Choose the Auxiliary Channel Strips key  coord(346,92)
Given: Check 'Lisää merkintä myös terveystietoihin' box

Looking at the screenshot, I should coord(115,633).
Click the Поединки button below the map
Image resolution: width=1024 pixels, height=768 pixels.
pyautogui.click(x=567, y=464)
══════════════════════════════
## Task to carry out
Each entry must be set down exactly as it appears.

## Result for this task
Choose the Auxiliary Channel Strips key  coord(346,92)
Given: Check 'Lisää merkintä myös terveystietoihin' box

Looking at the screenshot, I should coord(115,633).
Click the Поединки button below the map
Image resolution: width=1024 pixels, height=768 pixels.
pyautogui.click(x=567, y=464)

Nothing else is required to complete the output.